- **BRIEF A**:
Answer these from the Maelstrom entry, one per line:
(i) What publisher issued Maelstrom, and in what year?
(ii) In what year did Starfish appear?
(iii) What is the name of the geothermal power station in Starfish?
- **BRIEF B**: Continue the Maelstrom entry after its last sentence.

Maelstrom (novel)

From Clockworks2
Jump to navigationJump to search

Watts, Peter. Maelstrom. New York: Tor, 2001. Reviewed by Michael Levy, SFRA Review #254-55 (Sept-Dec. 2001): pp. 43-44, on whom we depend for this entry.

In Watt's 1999 novel, Starfish we see, in Levy's words, a "polluted, energy-starved near-future world," and more specifically "the strange goings on in and around a geothermal power station located at Channer Vent deep beneath the Pacific Ocean. The corporation that owned Beebe Station had specifically chosen a crew made up of psychopaths, child molesters, and abuse survivors," i.e., people used to high stress (we'll add, cf. and contrast the crew of insane people in Ursula K. Le Guin's 1971 story, "Vaster than Empires and More Slow"[1]). The crew of "rifters" have been "radically altered in both mind and body. Among other things, they’d been made into high-tech amphibians, capable of living under water indefinitely without outside help." It turns out in Starfish that the vent harbors "an enormously ancient and deadly microorganism. The very presence of Beebe Station, it seemed, had accidentally loosed that organism upon the world. Starfish ended with a blast as the Station’s corporate masters tried to solve the problem with a preemptive nuclear strike" (all quotes Levy p. 43).

- **PROVIDED DATA**:
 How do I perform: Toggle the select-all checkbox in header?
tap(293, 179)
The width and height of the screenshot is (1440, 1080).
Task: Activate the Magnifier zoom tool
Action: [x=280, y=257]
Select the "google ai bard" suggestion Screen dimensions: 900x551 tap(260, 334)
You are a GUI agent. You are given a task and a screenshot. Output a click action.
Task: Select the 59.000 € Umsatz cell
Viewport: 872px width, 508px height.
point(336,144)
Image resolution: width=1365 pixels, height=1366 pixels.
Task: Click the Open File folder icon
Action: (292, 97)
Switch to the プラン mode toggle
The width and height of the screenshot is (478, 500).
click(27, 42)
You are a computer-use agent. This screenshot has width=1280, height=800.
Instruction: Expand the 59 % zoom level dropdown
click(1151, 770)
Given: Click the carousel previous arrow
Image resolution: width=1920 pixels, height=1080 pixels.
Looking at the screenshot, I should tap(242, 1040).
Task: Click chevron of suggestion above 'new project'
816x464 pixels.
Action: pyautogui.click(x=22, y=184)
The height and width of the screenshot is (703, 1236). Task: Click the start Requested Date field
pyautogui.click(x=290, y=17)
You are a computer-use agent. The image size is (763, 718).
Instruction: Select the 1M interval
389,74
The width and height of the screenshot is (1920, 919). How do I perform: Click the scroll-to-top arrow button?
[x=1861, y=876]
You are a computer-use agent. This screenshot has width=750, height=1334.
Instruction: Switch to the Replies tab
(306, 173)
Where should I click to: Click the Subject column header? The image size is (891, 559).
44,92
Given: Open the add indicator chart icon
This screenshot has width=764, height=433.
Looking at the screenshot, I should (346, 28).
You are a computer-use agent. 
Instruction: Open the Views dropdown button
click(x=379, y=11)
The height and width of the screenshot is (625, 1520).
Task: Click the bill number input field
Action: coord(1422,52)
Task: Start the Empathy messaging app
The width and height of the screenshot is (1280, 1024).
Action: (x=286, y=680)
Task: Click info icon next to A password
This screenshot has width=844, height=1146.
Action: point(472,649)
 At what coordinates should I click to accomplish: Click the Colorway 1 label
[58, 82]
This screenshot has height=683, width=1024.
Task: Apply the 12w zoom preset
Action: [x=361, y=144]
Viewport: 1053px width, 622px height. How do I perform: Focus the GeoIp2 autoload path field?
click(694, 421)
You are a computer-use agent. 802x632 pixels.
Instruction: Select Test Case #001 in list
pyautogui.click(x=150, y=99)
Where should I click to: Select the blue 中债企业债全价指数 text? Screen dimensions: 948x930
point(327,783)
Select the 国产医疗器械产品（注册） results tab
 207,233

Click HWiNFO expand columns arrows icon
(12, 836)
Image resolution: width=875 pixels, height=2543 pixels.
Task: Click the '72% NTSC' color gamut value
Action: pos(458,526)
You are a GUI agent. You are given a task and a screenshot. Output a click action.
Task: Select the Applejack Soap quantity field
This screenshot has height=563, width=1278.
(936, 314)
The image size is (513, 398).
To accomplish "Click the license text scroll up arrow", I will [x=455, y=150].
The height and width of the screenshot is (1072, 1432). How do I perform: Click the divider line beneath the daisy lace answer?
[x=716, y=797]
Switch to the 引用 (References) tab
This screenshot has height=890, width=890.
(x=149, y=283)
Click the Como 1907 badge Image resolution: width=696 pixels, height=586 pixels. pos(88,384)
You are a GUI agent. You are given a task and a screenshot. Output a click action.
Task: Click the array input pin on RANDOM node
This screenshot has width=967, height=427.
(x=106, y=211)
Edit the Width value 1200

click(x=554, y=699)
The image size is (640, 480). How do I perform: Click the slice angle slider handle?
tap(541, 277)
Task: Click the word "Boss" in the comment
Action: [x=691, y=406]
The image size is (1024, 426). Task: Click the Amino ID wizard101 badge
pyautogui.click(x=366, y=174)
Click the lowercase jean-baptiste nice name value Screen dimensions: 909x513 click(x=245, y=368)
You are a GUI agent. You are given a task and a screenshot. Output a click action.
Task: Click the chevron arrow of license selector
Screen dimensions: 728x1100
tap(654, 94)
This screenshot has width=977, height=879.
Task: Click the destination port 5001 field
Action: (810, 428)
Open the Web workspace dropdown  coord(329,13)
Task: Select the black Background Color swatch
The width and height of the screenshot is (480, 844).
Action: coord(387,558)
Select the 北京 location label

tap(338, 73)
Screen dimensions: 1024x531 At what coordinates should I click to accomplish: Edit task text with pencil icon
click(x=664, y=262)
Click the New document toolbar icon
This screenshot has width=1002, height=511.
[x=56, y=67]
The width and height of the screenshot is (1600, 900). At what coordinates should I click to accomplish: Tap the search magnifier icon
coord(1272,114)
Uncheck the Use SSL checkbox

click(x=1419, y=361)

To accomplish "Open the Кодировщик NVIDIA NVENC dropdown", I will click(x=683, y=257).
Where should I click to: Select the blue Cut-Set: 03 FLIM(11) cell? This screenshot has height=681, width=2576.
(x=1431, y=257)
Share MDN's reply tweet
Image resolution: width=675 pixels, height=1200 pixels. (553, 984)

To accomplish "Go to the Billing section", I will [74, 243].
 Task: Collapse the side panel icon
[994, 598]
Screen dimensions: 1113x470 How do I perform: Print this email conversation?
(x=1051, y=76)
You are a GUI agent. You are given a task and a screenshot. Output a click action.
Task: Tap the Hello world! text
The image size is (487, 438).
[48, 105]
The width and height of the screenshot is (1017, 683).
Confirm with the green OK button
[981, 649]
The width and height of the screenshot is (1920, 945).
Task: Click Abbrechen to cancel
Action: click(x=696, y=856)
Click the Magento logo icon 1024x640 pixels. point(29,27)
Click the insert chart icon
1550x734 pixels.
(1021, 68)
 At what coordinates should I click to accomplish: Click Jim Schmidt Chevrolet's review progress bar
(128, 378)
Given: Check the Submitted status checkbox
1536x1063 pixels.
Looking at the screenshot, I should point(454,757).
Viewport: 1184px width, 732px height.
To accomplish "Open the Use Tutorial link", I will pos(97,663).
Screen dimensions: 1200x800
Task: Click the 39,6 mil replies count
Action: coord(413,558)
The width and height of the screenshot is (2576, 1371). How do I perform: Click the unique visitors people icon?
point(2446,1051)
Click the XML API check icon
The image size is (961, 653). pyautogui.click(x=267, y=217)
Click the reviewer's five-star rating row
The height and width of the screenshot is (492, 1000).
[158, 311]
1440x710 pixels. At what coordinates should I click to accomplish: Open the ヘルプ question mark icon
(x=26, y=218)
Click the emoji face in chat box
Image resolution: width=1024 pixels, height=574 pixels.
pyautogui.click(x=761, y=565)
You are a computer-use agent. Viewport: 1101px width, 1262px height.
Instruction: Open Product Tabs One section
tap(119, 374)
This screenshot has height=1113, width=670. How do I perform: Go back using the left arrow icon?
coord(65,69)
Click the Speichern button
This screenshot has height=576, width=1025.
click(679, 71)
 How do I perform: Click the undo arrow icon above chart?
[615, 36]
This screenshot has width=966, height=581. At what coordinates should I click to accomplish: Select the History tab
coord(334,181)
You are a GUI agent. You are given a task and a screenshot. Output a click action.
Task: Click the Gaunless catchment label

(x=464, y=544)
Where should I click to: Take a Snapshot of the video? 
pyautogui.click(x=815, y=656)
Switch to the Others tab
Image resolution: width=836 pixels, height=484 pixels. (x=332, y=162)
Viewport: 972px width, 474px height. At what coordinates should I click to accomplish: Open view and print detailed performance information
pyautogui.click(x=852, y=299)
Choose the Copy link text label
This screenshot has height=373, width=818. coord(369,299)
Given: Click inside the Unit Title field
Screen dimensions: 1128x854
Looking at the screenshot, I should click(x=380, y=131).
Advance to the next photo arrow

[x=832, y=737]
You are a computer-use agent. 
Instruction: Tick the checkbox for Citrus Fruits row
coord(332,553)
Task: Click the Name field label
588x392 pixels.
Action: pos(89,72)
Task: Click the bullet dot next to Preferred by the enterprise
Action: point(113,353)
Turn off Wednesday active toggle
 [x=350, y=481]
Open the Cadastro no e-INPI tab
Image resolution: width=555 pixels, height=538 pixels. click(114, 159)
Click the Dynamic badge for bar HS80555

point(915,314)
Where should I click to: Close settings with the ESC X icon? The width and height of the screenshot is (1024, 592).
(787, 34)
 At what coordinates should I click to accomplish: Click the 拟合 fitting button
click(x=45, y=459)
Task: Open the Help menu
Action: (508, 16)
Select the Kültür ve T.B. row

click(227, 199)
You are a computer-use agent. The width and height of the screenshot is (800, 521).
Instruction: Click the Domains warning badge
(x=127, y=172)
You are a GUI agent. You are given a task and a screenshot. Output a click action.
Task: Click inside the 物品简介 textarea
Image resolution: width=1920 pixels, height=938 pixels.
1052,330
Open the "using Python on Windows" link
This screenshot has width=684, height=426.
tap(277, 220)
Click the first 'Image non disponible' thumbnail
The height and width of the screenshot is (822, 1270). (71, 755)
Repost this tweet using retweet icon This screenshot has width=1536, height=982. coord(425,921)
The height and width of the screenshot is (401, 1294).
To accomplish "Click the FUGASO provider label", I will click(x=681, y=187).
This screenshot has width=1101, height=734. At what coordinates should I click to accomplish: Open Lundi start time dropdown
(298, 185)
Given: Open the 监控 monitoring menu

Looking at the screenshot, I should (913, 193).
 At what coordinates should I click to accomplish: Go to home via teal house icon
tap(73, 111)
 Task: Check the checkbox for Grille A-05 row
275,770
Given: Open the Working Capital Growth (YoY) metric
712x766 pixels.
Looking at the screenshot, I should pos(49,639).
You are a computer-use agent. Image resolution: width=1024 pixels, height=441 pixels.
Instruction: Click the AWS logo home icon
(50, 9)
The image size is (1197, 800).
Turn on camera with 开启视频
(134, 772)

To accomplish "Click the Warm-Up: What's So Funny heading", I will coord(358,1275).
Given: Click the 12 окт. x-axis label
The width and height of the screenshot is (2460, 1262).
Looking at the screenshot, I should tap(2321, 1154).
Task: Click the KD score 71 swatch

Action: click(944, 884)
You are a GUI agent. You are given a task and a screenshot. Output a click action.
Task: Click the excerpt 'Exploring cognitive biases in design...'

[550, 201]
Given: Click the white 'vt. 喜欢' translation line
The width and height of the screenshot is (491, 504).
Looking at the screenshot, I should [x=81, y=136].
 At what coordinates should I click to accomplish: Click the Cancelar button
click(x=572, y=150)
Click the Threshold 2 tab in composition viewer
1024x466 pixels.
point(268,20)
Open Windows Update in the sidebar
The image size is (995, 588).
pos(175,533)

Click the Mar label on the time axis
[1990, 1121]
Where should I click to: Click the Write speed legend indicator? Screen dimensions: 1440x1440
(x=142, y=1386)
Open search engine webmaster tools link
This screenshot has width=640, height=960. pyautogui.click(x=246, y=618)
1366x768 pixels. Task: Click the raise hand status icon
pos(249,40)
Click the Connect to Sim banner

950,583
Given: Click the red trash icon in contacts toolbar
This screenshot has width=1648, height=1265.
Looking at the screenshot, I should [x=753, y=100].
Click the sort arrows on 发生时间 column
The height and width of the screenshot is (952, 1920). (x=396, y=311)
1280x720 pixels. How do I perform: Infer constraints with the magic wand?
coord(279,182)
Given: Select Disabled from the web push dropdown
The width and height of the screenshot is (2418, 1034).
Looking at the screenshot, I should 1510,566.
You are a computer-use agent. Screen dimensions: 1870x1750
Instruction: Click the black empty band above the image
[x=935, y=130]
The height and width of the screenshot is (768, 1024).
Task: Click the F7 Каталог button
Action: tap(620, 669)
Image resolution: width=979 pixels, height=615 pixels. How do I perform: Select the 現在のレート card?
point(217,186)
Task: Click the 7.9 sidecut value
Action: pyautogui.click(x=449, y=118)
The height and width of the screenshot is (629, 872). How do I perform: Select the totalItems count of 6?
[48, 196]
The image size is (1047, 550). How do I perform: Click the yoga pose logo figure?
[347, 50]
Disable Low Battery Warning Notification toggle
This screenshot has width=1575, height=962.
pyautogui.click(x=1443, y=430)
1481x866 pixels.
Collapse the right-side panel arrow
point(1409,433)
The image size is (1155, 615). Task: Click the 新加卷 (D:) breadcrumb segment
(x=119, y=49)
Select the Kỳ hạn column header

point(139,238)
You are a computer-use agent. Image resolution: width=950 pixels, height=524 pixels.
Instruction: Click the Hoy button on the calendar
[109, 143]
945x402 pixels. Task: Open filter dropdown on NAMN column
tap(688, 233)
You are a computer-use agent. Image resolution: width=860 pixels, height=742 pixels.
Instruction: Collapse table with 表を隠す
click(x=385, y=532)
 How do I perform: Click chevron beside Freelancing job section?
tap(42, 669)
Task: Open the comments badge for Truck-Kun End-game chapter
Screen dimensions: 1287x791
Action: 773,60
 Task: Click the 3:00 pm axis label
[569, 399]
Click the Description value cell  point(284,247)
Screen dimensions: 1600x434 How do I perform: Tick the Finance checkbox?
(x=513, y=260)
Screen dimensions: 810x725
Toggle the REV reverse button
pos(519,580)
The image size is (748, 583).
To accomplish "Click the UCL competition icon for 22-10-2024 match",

- **RESPONSE A**:
(i) Tor, 2001
(ii) 1999
(iii) Beebe Station

- **RESPONSE B**:
There are in a sense two survivors of the blast to make it to Maelstrom and North America: the pathogen, called "Behemoth," and a rifter who travels about spreading the disease. Relevant here, "she unwittingly picks up an unexpected ally, a rogue computer program that’s loose on the net" (Levy p. 43).

Levy concludes that, "Maelstrom is in many ways a typical early twenty-first century science-fiction novel," featuring "mind and body modification, anticorporate paranoia, horrific environmental possibilities, killer memes, rogue computer programs, borderline-psychotic antiheroes, and other latter-day cyberpunk tropes [...]"; what makes it stand out is the scholarship and scientific background of the author — symbolized by a formal bibliography.